* EXCERPT
□ □ □ □ □

I was reminded of this as word got around about my dunk project. Friends of friends approached me, as if I were a therapist, to tell me about how badly they had once wanted to dunk and how, even now, they wondered whether they ever could. One, a guy like me in his early thirties, told me animatedly that he had long dreamt of slamming the ball home, and videotaping it to prove his manhood. As a comeback to just about anything, he could whip out the imaginary tape: “I could just say, ‘Oh, yeah? Well, take a look at this!' ” Now, stuck with a table-waiting job, he told me that the couple of hours he spends working out are the best of his week. “I live for that time,” he said. He's a married man, and I found this admission a little sad. Another friend of a friend, a Mexican-American who grew up poor, to parents who were cotton pickers, in one of the
colonias
of rural South Texas, told me about his own brief dunking past. As a senior in high school he was thin as a cornstalk—6′1″ and 130 pounds (“when wet,” he says)—but athletic as hell. He played on the school tennis team and had to do so many jumping drills to improve his agility that he was eventually able to dunk. He told me dunking was a better feeling than winning at tennis. A single moment of absolute thrill, and I wondered whether I would ever feel it.

Given how much of my life was now given over to it, jumping became an obvious thing to talk about at parties. “Tell them about your dunking!” an Austin hostess would say. Then, somewhat timidly at first—I know, I know, this sounds silly, I would mumble—and then, with more confidence, I would hold forth. “The science of jumping?” someone would inevitably say, while giving a little hop. “You must, you just must, study Baryshnikov,” said another, delicate in her movements. “I insist.”

At one such shindig, a woman in her 40s was just explaining to me that her husband, a young, handsome doctor, had spent that
very morning at the Mormon temple, baptizing the dead, when the host popped over and asked how the dunking was coming.

□ □ □ □ □

Saved entries:
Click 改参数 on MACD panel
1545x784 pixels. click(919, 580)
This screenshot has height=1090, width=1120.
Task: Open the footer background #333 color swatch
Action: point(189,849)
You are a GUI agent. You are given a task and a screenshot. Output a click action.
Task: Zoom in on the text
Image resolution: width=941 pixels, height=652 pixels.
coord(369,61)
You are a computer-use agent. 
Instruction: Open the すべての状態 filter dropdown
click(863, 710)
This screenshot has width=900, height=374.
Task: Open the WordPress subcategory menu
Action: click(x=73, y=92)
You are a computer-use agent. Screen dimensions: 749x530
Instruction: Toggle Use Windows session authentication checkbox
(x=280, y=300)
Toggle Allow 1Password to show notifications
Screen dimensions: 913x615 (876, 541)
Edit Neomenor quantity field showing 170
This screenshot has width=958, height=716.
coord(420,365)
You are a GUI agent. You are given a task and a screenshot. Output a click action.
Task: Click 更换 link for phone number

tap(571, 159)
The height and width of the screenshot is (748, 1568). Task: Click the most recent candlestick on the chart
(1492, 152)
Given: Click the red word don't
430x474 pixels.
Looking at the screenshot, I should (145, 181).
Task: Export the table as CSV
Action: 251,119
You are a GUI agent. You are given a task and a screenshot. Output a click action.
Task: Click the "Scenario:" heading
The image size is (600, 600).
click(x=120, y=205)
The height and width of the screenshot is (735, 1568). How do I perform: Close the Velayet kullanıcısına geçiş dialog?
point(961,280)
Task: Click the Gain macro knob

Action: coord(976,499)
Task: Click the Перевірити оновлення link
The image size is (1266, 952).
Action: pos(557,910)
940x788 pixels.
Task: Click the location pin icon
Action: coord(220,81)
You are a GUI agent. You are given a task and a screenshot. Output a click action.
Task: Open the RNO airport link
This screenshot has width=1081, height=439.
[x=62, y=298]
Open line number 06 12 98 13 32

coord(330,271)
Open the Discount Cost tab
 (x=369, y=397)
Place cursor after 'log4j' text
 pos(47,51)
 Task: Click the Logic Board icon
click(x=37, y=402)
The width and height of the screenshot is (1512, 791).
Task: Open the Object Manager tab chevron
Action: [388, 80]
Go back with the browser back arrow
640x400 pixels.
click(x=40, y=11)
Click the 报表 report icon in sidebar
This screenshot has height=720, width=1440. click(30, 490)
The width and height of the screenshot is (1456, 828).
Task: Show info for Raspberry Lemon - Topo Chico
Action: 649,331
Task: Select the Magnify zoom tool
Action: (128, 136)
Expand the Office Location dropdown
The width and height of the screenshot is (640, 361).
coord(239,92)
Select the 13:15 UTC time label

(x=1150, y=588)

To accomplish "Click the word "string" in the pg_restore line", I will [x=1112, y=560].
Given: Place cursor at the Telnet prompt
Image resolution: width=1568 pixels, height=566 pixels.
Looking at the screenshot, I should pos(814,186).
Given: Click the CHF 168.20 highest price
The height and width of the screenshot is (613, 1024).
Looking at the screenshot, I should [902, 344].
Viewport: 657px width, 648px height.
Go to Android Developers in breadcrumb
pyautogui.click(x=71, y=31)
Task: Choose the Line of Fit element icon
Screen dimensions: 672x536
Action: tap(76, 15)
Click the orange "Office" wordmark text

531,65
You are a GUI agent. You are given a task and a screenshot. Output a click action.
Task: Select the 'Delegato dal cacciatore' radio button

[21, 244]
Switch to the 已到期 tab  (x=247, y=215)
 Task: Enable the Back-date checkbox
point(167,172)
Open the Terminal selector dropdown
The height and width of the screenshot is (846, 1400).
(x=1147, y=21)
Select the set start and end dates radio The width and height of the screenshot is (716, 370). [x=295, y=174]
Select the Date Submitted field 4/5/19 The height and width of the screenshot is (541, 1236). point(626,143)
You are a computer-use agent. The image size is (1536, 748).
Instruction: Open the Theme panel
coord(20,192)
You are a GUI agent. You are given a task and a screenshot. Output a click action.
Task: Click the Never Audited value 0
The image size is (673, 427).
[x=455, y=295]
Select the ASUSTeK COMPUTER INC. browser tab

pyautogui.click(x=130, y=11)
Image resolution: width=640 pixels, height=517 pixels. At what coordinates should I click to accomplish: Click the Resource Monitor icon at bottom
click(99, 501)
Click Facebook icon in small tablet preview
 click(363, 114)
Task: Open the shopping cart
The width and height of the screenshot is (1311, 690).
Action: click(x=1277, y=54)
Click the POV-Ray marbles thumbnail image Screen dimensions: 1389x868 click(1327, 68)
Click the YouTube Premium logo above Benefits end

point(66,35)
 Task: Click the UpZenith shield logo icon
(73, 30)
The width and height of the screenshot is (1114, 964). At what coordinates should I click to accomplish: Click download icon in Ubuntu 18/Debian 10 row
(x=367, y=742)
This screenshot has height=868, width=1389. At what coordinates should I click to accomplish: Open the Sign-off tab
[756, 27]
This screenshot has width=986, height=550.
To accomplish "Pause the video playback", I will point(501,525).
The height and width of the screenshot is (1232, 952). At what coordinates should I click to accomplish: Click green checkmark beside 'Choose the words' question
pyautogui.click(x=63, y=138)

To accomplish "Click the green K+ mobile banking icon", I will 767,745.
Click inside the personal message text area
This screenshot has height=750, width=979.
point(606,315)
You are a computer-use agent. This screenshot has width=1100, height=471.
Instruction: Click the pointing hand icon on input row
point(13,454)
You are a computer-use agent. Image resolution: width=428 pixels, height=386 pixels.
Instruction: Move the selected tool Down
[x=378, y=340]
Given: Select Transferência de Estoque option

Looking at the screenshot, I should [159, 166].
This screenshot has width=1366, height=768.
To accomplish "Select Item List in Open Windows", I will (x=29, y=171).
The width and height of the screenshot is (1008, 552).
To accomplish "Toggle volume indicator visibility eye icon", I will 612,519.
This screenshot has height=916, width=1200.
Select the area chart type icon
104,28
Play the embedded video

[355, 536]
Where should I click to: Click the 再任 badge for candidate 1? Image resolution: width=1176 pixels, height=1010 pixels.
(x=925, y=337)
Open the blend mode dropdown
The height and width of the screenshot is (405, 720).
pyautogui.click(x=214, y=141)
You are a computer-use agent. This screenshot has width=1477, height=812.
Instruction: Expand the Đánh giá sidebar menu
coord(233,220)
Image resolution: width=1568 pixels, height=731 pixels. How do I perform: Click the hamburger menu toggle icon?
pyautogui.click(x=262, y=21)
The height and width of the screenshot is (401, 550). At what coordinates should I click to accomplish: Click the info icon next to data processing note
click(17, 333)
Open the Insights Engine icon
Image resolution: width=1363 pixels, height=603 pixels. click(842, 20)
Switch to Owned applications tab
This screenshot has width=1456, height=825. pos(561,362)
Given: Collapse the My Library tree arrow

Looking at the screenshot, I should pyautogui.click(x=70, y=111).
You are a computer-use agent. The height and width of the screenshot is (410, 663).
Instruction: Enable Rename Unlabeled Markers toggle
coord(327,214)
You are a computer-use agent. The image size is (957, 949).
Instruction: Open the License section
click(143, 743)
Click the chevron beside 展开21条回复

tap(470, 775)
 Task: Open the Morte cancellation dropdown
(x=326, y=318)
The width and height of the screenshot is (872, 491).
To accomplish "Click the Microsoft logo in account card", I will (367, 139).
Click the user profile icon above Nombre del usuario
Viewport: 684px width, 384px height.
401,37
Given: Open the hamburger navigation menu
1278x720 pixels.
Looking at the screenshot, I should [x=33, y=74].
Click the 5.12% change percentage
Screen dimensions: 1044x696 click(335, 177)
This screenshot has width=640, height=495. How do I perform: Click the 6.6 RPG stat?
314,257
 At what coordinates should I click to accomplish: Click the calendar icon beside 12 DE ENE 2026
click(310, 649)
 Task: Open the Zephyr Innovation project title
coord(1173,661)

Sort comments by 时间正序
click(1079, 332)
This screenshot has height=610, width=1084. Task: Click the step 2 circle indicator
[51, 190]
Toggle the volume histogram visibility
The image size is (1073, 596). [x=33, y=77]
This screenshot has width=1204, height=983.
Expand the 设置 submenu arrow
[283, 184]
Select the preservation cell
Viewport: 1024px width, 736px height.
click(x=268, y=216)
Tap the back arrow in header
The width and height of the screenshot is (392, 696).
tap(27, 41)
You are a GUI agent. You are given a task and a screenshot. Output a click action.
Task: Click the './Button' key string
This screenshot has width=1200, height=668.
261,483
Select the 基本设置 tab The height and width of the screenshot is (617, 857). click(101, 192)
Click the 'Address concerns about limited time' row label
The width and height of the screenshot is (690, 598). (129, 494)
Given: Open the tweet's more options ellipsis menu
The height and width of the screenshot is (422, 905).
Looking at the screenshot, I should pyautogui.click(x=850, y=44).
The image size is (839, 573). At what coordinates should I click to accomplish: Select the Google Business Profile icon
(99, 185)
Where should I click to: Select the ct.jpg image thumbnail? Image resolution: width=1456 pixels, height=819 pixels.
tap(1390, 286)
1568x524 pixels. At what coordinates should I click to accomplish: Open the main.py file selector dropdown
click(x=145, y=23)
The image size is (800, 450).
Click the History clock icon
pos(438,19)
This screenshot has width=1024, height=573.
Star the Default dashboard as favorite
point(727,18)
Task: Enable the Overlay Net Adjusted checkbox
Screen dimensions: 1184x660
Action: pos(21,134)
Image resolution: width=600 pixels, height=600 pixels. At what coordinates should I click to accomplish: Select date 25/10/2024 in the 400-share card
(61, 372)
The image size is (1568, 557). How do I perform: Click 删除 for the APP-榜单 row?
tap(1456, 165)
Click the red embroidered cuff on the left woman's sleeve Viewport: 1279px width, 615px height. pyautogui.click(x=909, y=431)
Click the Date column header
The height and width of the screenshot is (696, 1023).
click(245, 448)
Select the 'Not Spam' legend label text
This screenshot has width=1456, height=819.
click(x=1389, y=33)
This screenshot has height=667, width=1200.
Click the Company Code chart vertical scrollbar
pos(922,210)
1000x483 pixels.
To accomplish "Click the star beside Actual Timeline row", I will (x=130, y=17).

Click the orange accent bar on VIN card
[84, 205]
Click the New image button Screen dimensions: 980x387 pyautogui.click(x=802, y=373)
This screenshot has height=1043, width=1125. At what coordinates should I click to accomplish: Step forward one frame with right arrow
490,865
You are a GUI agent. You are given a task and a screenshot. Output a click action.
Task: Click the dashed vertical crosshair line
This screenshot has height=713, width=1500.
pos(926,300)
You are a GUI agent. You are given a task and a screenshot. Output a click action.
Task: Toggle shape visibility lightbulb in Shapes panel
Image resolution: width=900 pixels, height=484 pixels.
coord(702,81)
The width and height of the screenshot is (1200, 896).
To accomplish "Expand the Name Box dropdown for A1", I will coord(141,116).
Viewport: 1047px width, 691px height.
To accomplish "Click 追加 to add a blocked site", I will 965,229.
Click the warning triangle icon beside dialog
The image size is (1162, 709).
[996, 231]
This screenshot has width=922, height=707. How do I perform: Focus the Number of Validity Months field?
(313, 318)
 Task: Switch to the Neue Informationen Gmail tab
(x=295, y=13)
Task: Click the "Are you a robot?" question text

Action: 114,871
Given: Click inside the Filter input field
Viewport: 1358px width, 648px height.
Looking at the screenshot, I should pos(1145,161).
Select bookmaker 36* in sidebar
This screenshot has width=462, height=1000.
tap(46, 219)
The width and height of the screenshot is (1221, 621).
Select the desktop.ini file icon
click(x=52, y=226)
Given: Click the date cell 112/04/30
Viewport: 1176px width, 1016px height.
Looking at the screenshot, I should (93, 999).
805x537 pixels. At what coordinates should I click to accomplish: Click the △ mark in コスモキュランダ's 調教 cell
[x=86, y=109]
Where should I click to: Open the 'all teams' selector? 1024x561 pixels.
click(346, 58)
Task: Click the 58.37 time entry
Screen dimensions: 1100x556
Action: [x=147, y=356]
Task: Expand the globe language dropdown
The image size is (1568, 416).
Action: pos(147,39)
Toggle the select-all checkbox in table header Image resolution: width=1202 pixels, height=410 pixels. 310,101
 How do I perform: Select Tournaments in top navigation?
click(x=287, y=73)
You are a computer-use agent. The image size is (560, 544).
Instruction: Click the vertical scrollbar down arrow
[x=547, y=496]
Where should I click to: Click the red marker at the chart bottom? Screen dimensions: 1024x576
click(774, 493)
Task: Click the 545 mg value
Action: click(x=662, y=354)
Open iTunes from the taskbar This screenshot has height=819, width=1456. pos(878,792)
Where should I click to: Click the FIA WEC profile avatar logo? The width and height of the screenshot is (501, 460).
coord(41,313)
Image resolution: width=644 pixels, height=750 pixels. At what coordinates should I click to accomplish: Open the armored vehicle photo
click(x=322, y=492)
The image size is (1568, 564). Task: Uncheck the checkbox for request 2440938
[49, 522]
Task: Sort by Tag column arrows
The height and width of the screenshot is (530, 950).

□ □ □ □ □

* EXPLORE THE MATERIAL
- 1) How would you translate this sentence from the dunking excerpt into Spanish: "He told me dunking was a better feeling than winning at tennis."
- 2) Answer these questions using the dunking excerpt:
(a) What was the age of the friend of a friend who dreamt of videotaping himself dunking?
(b) On which school team did the friend from rural South Texas play as a high school senior?
(c) Where had the doctor spent that very morning, and what was he doing there?
- 3) Continue the dunking excerpt from where it stops.

* RESPONSES PER TASK
- 1) Me dijo que hacer un mate era una sensación mejor que ganar en el tenis.

- 2)
(a) He was in his early thirties.
(b) He played on the school tennis team.
(c) He was at the Mormon temple, baptizing the dead.

- 3)
I said it was coming along, but I was uncertain about my chances.

“Have you tried jumping over hemp?” the Mormon woman chimed in.

“Excuse me?” I said.

“I mean, a hemp plant,” she said, as if that would make things much clearer.

She saw that I was totally confused.

“Suzuki says that to jump higher, the ninjas used to jump over a hemp plant each day.”

“Who is Suzuki?”

“He's the famous violinist,” she said.

Why would a violinist care about jumping?

Suzuki, she explained, had written a book about nurturing talent, and in it he recalled the habit of the ninjas of jumping, daily, over a slow-growing hemp plant. As it grew, imperceptibly, their leaps steadily, quietly, grew higher with it.

The story put me in mind of my 12-year-old, book-obsessed nephew, Dovid, and his advice about jumping higher: Jump over a stack of books; each day add a book to your stack. This was the Jewish version of the ninja tactic, apparently.

“Can I legally even get a hemp plant?” I wondered aloud.

And then the Mormon doctor, clean-cut, with beautifully trimmed black hair, wearing a white polo shirt and khaki shorts, leaned in: “I hear that if you ask where you can pick up some basil at a head shop, they can help you out.”